I created another script to look through the resulting dataset one by one and display to user. then based on human QC checking (keyboard input), move to good/bad folder.
I’m a bit stuck to make it better though, as it requires a little more programming. But i plan to in the future:
-identify overlapping characters
-allow user to remove / edit single characters (and have the yolo file update automatically)
-close the displayed images, and bring terminal back into foreground.
-make font nicer to read

#QC_AutoYoloResults_v20210713.py
#created by u\shallowstack for the purpose of:  checking the YOLO autolabeling performed using a deepstack custom model for OCR.  
#the program displays the results and allows for human checking, before adding any (good) results to a directory (incorporate with original model training dataset)

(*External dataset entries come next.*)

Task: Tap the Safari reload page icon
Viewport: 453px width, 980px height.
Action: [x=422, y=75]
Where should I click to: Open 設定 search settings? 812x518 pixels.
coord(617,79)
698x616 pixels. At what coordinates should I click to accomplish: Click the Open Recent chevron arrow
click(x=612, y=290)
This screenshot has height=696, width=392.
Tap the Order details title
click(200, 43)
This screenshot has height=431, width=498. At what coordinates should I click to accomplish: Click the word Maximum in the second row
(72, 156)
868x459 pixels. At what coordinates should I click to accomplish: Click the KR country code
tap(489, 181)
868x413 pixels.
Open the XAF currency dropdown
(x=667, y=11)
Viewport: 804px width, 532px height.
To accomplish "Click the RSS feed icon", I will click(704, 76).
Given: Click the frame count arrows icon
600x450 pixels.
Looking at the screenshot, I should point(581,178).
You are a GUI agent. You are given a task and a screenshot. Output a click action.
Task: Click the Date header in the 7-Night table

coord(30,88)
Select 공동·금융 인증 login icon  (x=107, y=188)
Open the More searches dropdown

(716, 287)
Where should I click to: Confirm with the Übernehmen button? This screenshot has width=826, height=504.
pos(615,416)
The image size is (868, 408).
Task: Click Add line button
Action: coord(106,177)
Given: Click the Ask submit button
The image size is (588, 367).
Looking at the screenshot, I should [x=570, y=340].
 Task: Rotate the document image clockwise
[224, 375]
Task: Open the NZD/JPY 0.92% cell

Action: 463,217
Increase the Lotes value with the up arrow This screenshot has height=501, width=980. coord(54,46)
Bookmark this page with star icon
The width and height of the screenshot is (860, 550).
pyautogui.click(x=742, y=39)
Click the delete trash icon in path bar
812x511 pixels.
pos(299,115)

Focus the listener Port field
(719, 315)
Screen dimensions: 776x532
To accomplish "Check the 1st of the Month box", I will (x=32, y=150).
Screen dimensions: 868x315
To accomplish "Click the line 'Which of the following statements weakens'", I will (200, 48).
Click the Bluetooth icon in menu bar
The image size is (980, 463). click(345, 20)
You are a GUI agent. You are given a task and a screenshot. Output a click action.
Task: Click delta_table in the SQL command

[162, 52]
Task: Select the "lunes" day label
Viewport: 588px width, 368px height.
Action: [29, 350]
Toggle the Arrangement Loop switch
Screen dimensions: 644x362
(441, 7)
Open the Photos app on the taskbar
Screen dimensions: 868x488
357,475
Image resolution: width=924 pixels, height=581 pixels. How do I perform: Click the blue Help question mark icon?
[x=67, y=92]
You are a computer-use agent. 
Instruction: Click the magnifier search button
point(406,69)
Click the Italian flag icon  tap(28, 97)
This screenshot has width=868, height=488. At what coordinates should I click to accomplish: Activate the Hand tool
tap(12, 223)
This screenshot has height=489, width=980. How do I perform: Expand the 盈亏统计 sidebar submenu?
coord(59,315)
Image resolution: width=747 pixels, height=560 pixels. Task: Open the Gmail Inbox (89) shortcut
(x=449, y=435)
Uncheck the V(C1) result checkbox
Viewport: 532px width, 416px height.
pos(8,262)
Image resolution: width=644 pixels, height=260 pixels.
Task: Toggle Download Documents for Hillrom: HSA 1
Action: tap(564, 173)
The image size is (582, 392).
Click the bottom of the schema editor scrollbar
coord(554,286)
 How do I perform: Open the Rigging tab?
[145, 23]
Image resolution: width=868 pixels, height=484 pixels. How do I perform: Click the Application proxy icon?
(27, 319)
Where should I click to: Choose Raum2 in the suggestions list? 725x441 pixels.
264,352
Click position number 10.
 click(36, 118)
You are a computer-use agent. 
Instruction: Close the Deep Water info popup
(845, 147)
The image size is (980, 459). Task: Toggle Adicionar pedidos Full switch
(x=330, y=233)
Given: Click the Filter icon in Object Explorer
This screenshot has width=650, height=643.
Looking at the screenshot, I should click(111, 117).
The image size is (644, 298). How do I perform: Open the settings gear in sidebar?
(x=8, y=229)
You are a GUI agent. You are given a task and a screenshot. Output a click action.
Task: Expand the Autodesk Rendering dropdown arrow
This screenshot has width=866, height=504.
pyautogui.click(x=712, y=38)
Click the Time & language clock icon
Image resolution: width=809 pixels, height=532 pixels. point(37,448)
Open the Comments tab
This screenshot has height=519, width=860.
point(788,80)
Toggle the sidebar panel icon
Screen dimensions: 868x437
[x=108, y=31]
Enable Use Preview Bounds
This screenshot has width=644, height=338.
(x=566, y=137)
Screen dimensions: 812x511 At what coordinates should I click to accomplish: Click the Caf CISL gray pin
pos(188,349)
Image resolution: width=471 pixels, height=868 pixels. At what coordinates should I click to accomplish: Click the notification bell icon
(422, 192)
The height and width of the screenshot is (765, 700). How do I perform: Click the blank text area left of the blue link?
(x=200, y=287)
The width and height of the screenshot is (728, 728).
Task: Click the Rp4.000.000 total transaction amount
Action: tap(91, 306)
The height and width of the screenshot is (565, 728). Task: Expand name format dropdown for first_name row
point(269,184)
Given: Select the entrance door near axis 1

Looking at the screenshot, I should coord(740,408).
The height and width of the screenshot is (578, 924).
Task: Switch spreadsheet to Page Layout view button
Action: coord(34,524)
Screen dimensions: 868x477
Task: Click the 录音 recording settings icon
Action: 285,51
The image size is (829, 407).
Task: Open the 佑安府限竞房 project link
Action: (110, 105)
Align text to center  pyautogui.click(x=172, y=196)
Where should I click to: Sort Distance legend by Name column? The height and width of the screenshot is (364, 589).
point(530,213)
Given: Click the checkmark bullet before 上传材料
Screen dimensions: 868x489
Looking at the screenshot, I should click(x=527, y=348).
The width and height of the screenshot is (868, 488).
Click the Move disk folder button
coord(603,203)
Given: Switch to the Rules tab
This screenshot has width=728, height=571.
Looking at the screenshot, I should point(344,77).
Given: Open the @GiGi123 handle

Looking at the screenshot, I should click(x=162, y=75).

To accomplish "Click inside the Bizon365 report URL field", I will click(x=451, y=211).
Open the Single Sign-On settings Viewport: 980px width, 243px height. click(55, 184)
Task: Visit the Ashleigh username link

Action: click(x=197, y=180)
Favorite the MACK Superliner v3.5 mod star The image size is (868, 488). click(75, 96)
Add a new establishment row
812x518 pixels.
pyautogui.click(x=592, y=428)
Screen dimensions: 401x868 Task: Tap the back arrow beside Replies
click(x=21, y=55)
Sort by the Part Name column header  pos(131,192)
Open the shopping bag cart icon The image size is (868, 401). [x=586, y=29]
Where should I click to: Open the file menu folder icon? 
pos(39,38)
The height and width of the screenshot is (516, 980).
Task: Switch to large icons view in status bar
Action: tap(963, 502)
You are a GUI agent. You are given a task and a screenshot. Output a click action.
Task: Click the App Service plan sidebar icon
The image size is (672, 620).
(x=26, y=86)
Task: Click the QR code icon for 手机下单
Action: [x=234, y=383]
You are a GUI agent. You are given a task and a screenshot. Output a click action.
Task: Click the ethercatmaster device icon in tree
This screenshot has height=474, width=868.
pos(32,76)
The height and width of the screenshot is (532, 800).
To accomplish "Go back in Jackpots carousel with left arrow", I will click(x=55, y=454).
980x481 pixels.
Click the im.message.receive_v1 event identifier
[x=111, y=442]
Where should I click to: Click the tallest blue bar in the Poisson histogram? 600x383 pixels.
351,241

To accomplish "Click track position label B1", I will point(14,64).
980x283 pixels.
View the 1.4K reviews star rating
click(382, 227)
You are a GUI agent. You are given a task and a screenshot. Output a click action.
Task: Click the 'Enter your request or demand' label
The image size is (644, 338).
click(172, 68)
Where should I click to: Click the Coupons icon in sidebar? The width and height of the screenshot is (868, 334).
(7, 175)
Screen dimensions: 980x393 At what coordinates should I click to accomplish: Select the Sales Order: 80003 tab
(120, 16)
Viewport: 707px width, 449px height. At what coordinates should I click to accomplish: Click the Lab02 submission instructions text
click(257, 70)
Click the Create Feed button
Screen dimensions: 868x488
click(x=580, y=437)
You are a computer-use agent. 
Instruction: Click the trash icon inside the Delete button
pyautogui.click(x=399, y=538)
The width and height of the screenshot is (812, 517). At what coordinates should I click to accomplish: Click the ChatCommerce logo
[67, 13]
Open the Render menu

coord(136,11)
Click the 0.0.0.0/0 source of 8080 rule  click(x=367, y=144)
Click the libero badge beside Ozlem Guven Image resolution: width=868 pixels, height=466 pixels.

# before running this code, adjust the directory variables in the code to match your filesystem.
# There should also be a collection of cropped images (lisence plates) and yolo files (.txt) with the same filenames inside the input_directory to process.  

import requests
import os
import PIL
import sys
import shutil
#import pywinauto
#import win32gui

# Importing Image class from PIL module 
from PIL import Image, ImageDraw, ImageFont, ImageShow

#from pywinauto import Application

def get_xnum_pixels(filepath):
    width, height = Image.open(filepath).size
    return width
#get # of y pixels for yolo file conversion from pixel # to %
def get_ynum_pixels(filepath):
    width, height = Image.open(filepath).size
    return height

input_directory = 'C:\\Users\\BlueIrisServer\\Desktop\\AutoTrain'                          #where large dataset of cropped plates live
output_directory_GOOD = 'C:\\Users\\BlueIrisServer\\Desktop\\AutoTrain\\GOOD'               #where we will save the GOOD yolo results to for future training
output_directory_BAD = 'C:\\Users\\BlueIrisServer\\Desktop\\AutoTrain\\BAD'                 #where we will save the BAD yolo results to dispose of or adjust
output_logfile = 'C:\\Users\\BlueIrisServer\\Desktop\\logfile.txt'            #where python will save the log file
anno_output_directory_GOOD = 'C:\\Users\\BlueIrisServer\\Desktop\\AutoTrain\\Annotations_GOOD'               #where we will save the GOOD yolo results to for future training
anno_output_directory_BAD = 'C:\\Users\\BlueIrisServer\\Desktop\\AutoTrain\\Annotations_BAD'

#change this file pointer to whereever your YOLO class file is.  it will sync up the character labels with the class numbering scheme
classYoloFilename = 'C:\\Users\\BlueIrisServer\\Desktop\\classes.txt'

#reads class file, and puts into a list to be searched every time a label is given, with the index value of the list returned so it can be written to the YOLO file.
classLabels = tuple(open(classYoloFilename).read().split('\n')) 
print(classLabels)        

#cleanup variables before run, just in case
pos = [0]
pos.clear()
ALL_CHAR = [""]
ALL_CHAR.clear()
YoloLabelFilepath = ""
text_line_list = [0]

i = 0

#goes through entire directory and processes each file
for filename in os.listdir(input_directory):
    #pid_terminal = os.getpid()

    if filename.endswith(".jpg"):
        filepath = os.path.join(input_directory, filename)
    
        #get # of x pixels for yolo file conversion from pixel # to %
        xSize = get_xnum_pixels(filepath)
        #get # of y pixels for yolo file conversion from pixel # to %
        ySize = get_ynum_pixels(filepath)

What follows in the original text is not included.